# DATA
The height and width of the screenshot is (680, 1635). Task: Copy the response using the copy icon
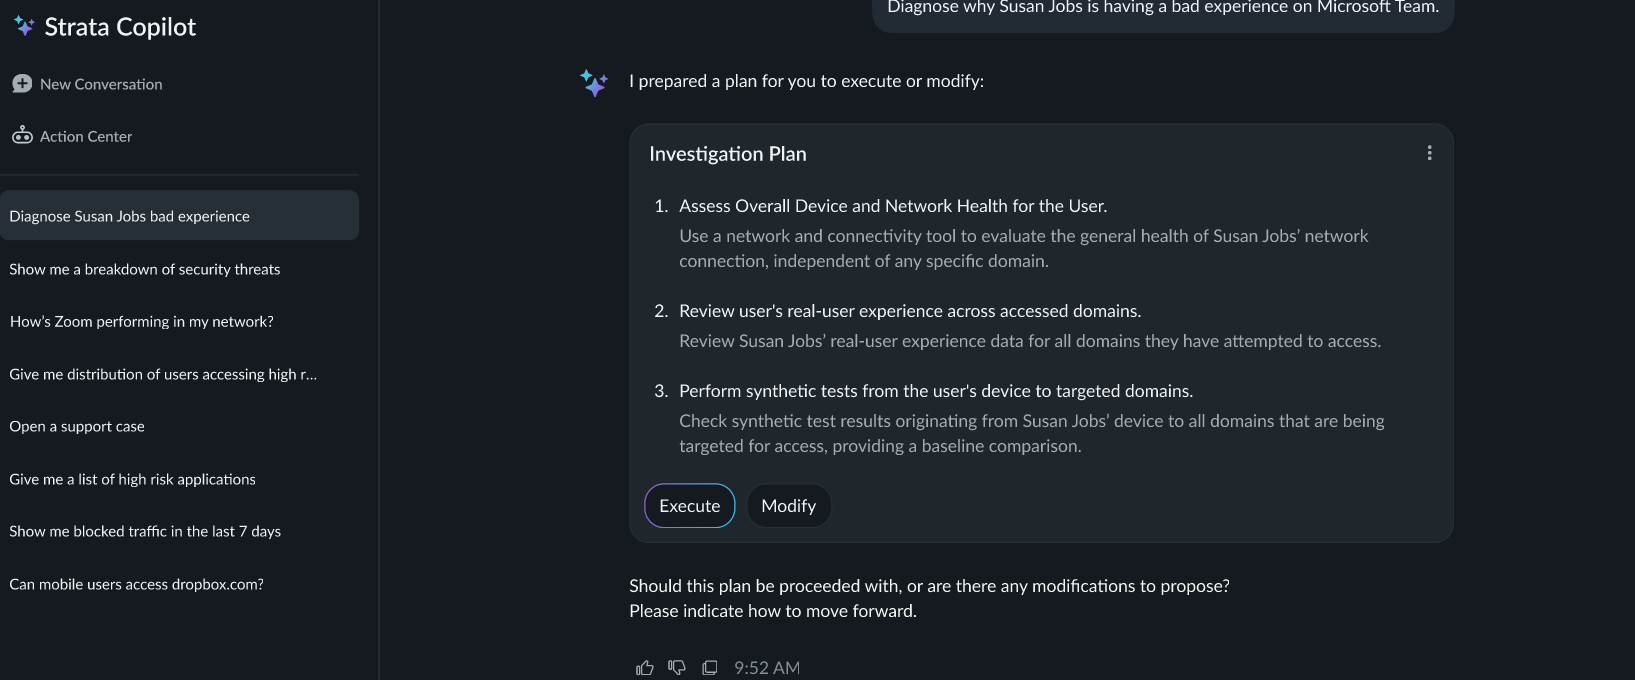click(x=710, y=668)
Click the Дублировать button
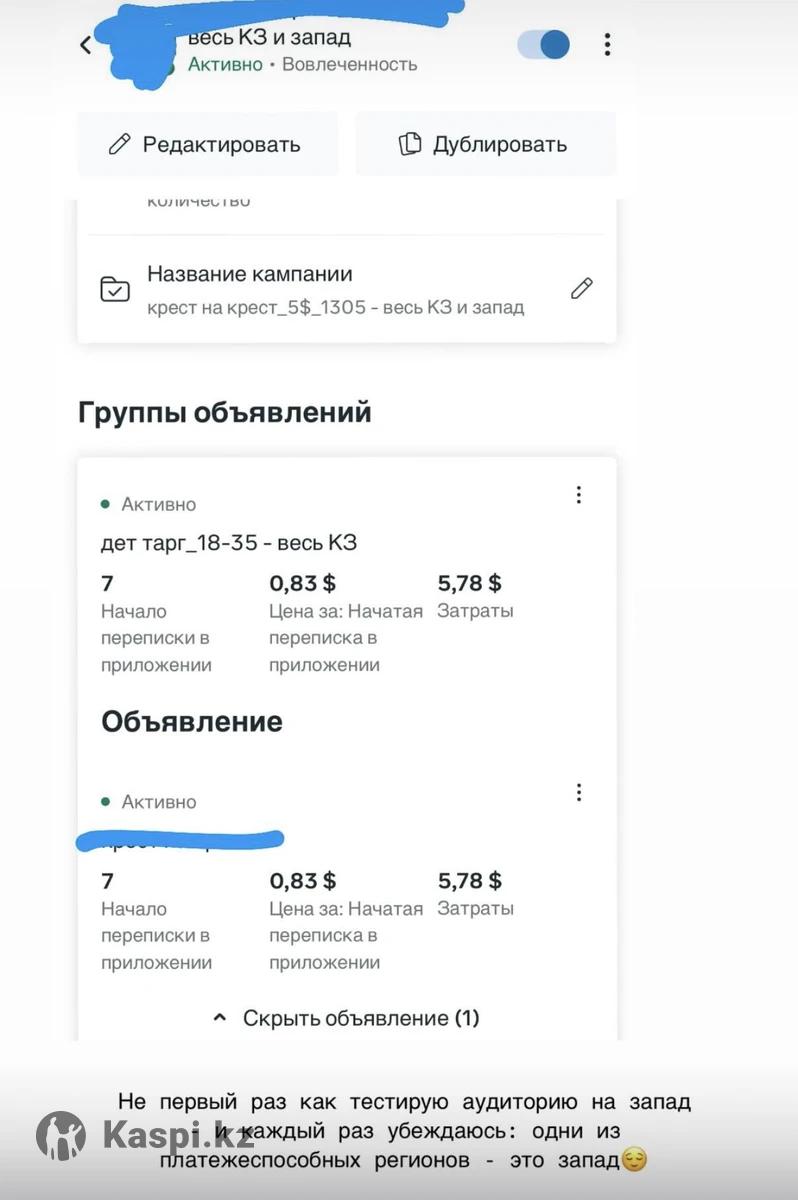 (485, 144)
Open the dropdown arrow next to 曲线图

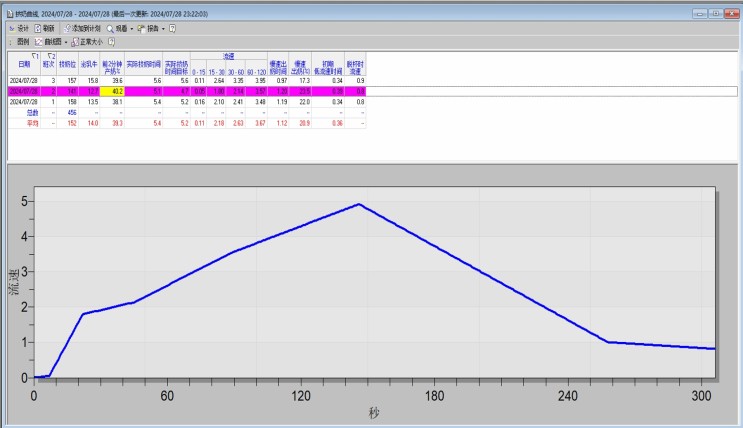64,42
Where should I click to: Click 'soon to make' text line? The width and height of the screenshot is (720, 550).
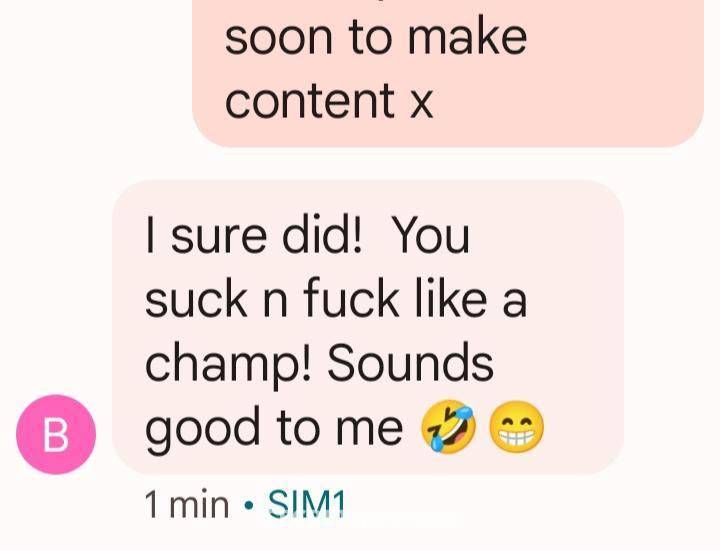click(x=376, y=37)
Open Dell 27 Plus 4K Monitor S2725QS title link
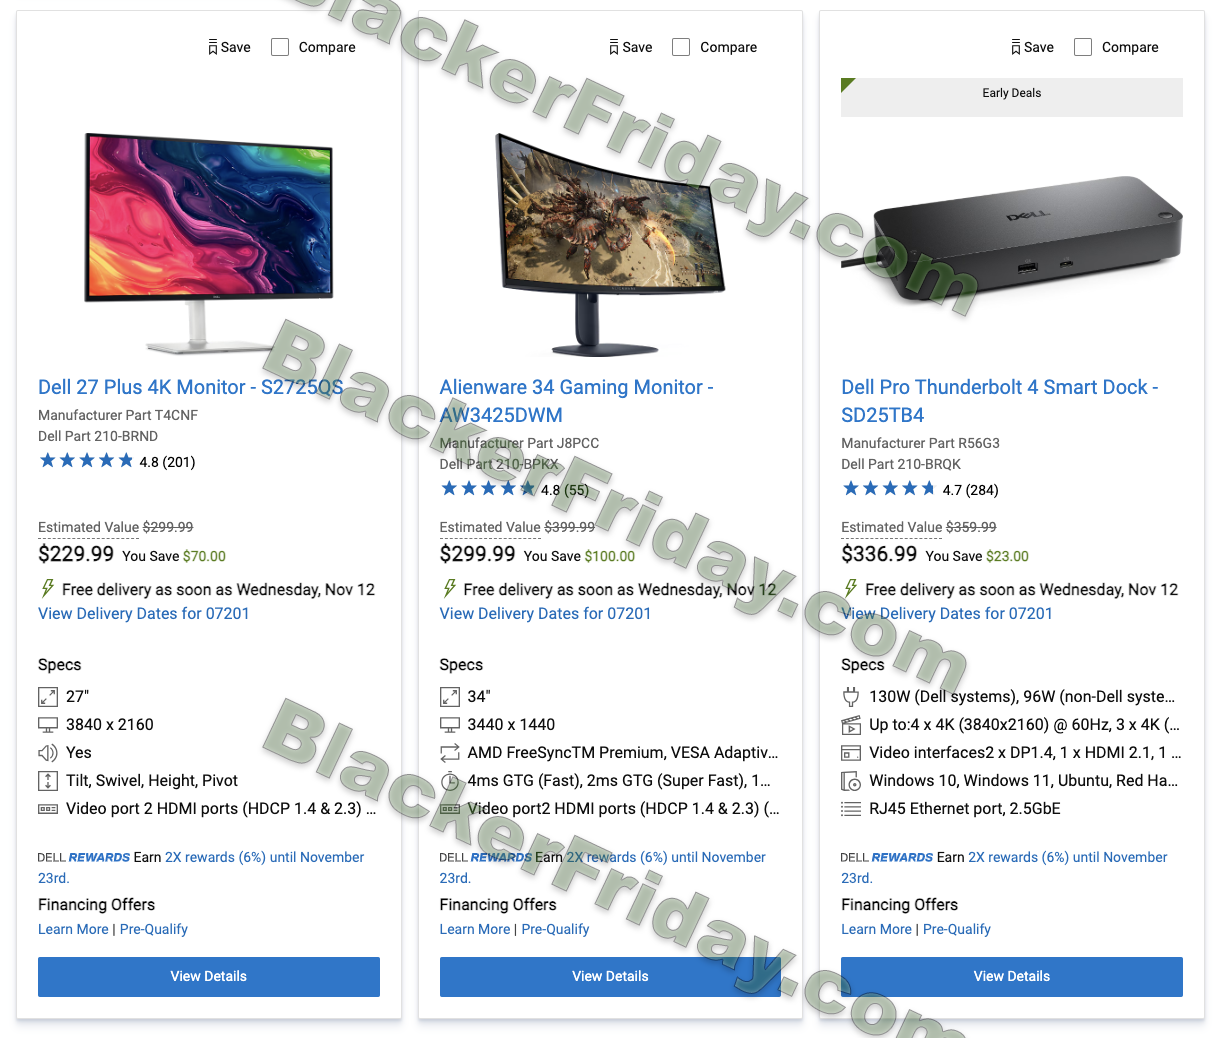Viewport: 1218px width, 1038px height. 191,387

# WHAT IS NEEDED
Leave every picture out and write out, word for word, the lines from the one that contains "Open the dropdown arrow next to 曲线图" through the last line of the records.

# FINAL ANSWER
Open the dropdown arrow next to 曲线图

64,42
Where should I click to: Click 'soon to make' text line? The width and height of the screenshot is (720, 550).
click(x=376, y=37)
Open Dell 27 Plus 4K Monitor S2725QS title link
Viewport: 1218px width, 1038px height. 191,387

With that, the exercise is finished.